Abdul Fikri menilai, apa yang dilakukan Kemendikbudristek ini memunculkan banyak persoalan dan spekulasi. Ia menilai banyak muncul anggapan adanya kejanggalan yang dilakukan pemerintah dalam membatalkan hasil pemilihan rektor UNS. “Andaikan ada indikasi ketidakberesan, kan mestinya ada tools, evaluasi, verifikasi, sehingga tidak ada approval dulu (hasil pemilihan rektor),” ujarnya.
“Ini yang saya kira menjadi heboh, karena kurang berapa jam (pelantikan), kemudian dibatalkan,” kata politikus Partai Keadilan Sejahtera (PKS) itu menambahkan.
Anggota DPR daerah pemilihan Tegal dan Brebes ini menegaskan, anggapan kejanggalan pada kisruh pemilihan rektor UNS karena berdasarkan dasar hukum pembatalan MWA yang dilakukan melalui Peraturan Menteri (Permen). Padahal, menurut pimpinan komisi bidang pendidikan itu, MWA ada dalam Peraturan Pemerintah. Dalam tata urutan perundangan, bahkan permen tidak ada.

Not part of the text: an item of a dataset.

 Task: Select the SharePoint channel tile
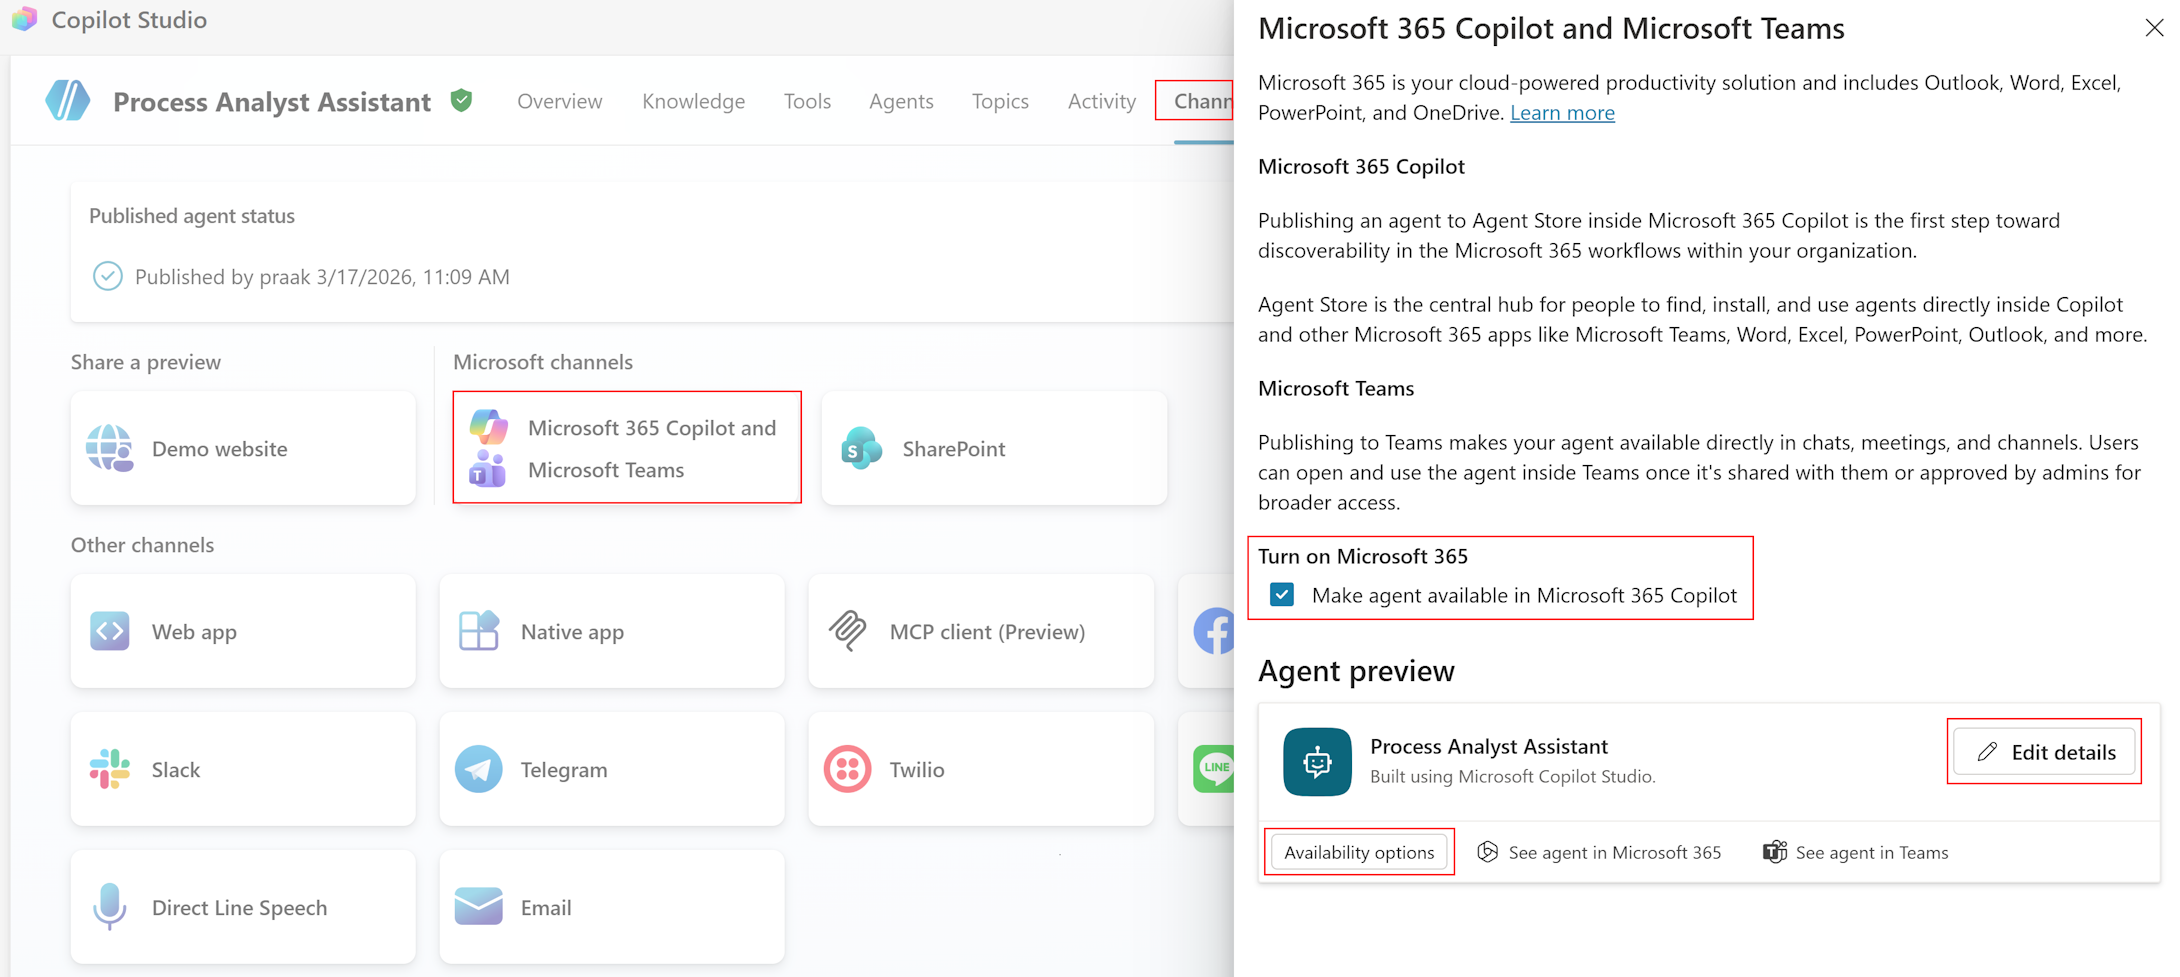pos(993,448)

Sebab, secara urutan, di bawah UUD, ada UU, kemudian PP, dan selanjutnya peraturan daerah. “Permen ini tidak disebut dalam peraturan perundangan, kecuali dimandatkan oleh UU,” ujarnya.
“Saya bilang harus dijelaskan, hal-hal secara umum harus dijelaskan kepada publik. Kalau tidak spekulasi-spekulasi tidak bisa dibendung. Jangan ini jadi bola liar. Kita ini kan perguruan tinggi ini kan banyak,” tegas Abdul Fikri Faqih menambahkan.